Womxn's History Month - Week One

LIBERATION LECTIONARY - LENT

Reverence for the Resistance

I knew then and I know now that, when it comes to justice, there is no easy way to get it. You can’t sugarcoat it. You have to take a stand and say, 'This is not right.' And I did." Claudette Colvin

Aida Muluneh - Local Understanding

Daily Scriptures from Psalm 95 and 96

Sunday: Psalm 95:1-2 Let us sing to the Lord! Let us make a joyful noise to the Rock of our salvation! Let us come into God’s presence with thanksgiving; let us make a joyful noise to the Lord with songs of praise!
Monday: Psalm 95:3-4 For the Lord is a great God, and a great King above all gods. In Their hand are the depths of the earth and the heights of the mountains. The sea belongs to Them and is Their creation; Their hands formed the dry land. 

Tuesday: Psalm 95:6-7 O come, let us worship before the Lord, our Creator! This is our God, and we are the people of Their pasture, the sheep of Their hand. Today, let us follow Their voice.

Wednesday: Psalm 96:1-2 Sing a new song to the Lord; sing to the Lord, all the earth. Sing to Yahweh, praise His name; proclaim God’s salvation from day to day.

Thursday: Psalm 96:3-4 Declare the Lord’s glory among the nations, Their wonderful works among all peoples. For the Lord is great, highly praised, and feared above all gods.

Friday: Psalm 96:5-6 For all the gods of the peoples are idols, but the Lord made the heavens. Splendor and majesty are before The Lord; strength and beauty are in Their sanctuary.

Saturday: Psalm 96:7-9 Ascribe to the Lord, you families of the peoples, ascribe to the Lord’s glory and strength. Ascribe to Yahweh the glory of Their name; bring an offering and enter Their courts. Worship the Lord in the splendor of Their holiness; tremble before the Lord, all the earth.


Reflection

This week marks the second week of Lent. Last week we were not quite done celebrating Black history, culture, people, futures and love. But we began the season with an Ash Wednesday reflection from Rev. Michelle Higgins on the Festival Center’s devotional materials. We have used a few different devotionals this season so far. Here are some recommendations for reflection and scripture learning through this season.

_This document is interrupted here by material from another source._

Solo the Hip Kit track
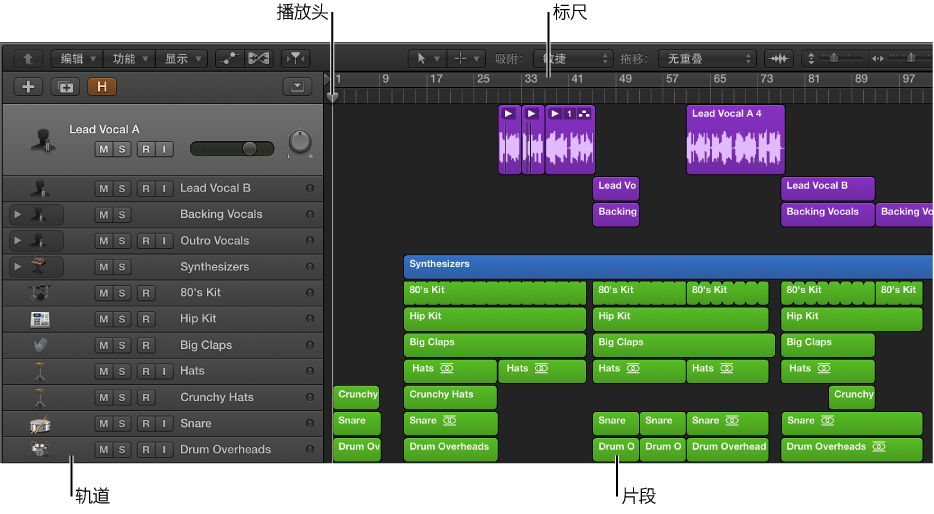934x514 pixels. click(x=122, y=319)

We Have Fallen Short, this week’s entry from the devotional focused on 50 years of failure, the story of mass incarceration

Justice Unbound: With Creation Lent Devotional - this reflection guide centers creation and climate justice.

Abolition Lectionary, updated weekly, much like this space.

Aida Muluneh - City Life

Music for the Season

Follow along with the Lent / Womxn’s History Month playlist

Apple Music

YouTube Video Playlist


Claudette Colvin

Mediations for Womxns History Month

On March 2, 1955, Claudette Colvin boarded a bus home from school. Fifteen years old, the tiny Colvin attended Booker T. Washington High School.  She’d been politicized by the mistreatment of her classmate Jeremiah Reeves and had just written a paper on the problems of downtown segregation. On the bus home that day, the white section filled up. A white woman was left standing. The driver called out, and the three students sitting in Colvin’s row got up but Colvin refused. “We’d been studying the Constitution…I knew I had rights.”

The standing white woman refused to sit across the aisle from her. “If she sat down in the same row as me, it meant I was as good as her,” Colvin noted. The driver yelled out again, “Why are you still sittin’ there?” Colvin recalled. “A white rider yelled from the front, ‘You got to get up!’” A girl named Margaret Johnson answered from the back, “She ain’t got to do nothin’ but stay black and die.” - from the Rosa Parks Insitute

Claudette in her own words:

“I always tell young people to hold on to their dreams. And sometimes you have to stand up for what you think is right even if you have to stand alone.” -Claudette Colvin

"It felt like Sojourner Truth was pushing me down on one shoulder, and Harriet Tubman was pushing me down on the other shoulder, saying,"Sit down girl!"  -Claudette Colvin

Today’s meditation is dedicated to Claudette Colvin and every Black woman who has ever felt invisible or who has ever been asked to labor on behalf of a movement that did not welcome or celebrate you. Thank you for your service and the way you show up for your people. Today you are seen and appreciated.

Dear God, we are thankful for brave Black women like Claudette. She was written out of the story, and this happens a lot. Help us write her, and others like her, back in. Amen.